A Popular History of The Great War/Volume 1/Page 47
- I have communicated the substance of the above telegram to the secretary of state, and spent a long time arguing with him that the chief dispute was between Austria and Russia, and that Germany was only drawn in as Austria's ally. If, therefore, Austria and Russia were, as was evident, ready to discuss matters and Germany did not desire war on her own account, it seemed to me only logical that Germany should hold her hand and continue to work for a peaceful settlement. Secretary of state said that Austria's readiness to discuss was the result of German influence at Vienna, and, had not Russia mobilized against Germany, all would have been well. But Russia, by abstaining from answering Germany's demand that she should demobilize, had caused Germany to mobilize also. Russia had said that her mobilization did not necessarily imply war, and that she could perfectly well remain mobilized for months without making war. This was not the case with Germany. She had the speed and Russia had the numbers, and the safety of the German Empire forbade that Germany should allow Russia time to bring up masses of troops from all parts of her wide dominions. The situation now was that, though the Imperial Government had allowed her several hours beyond the specified time, Russia had sent no answer. Germany had therefore ordered mobilization, and the German representative at St. Petersburg had been instructed within a certain time to inform the Russian Government that the Imperial Government must regard their refusal to answer as creating a state of war.

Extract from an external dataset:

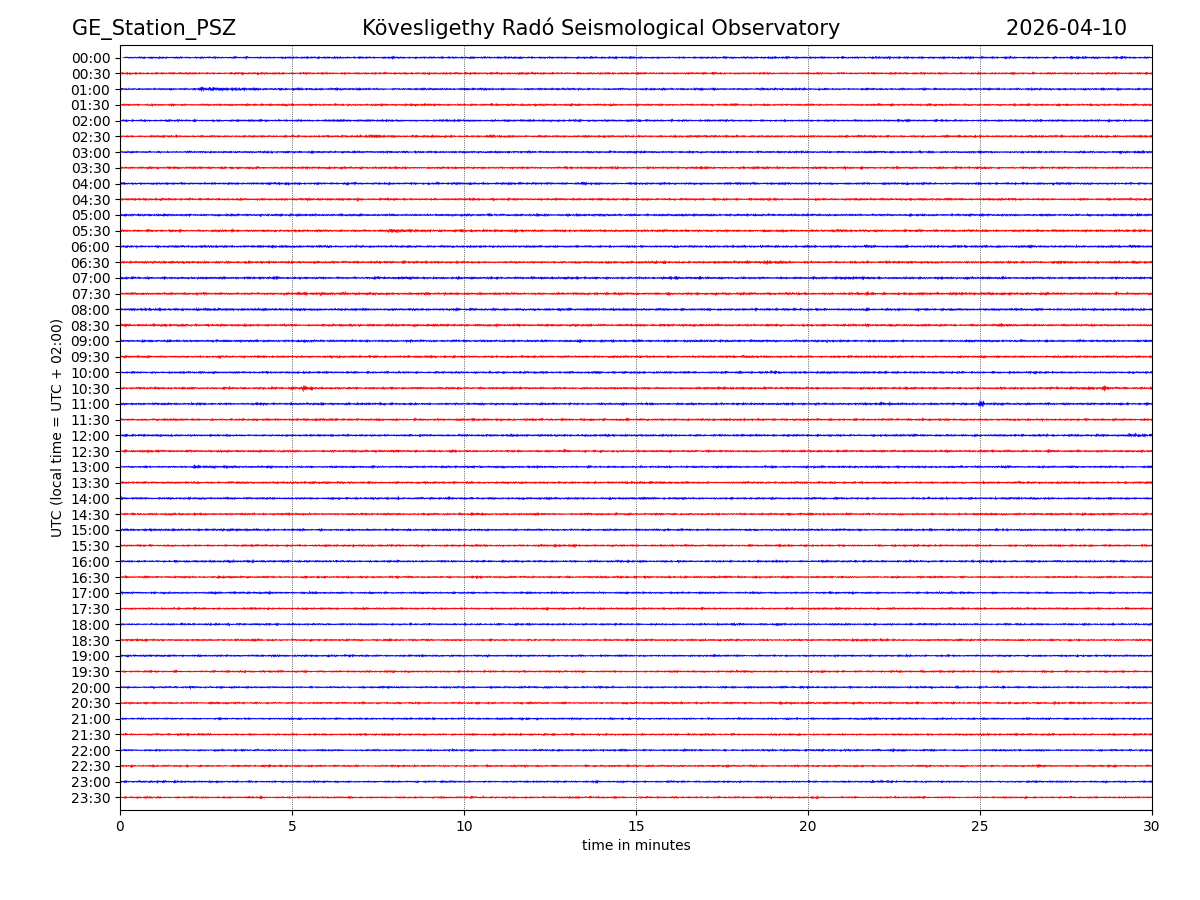The width and height of the screenshot is (1200, 900).
Task: Click the 23:30 trace time label
Action: point(91,798)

In his telegram Sir E. Goschen reported the German case with regard to Russia, whose hasty mobilization, so Germany's leaders believed, was a main cause of the trouble. Her refusal to demobilize had aggravated it, and before the telegram reached London, perhaps before it was dispatched, Germany had carried out her threat, and about five o'clock on Saturday, August 1, had declared war on an empire with which she had been at peace for almost exactly 100 years.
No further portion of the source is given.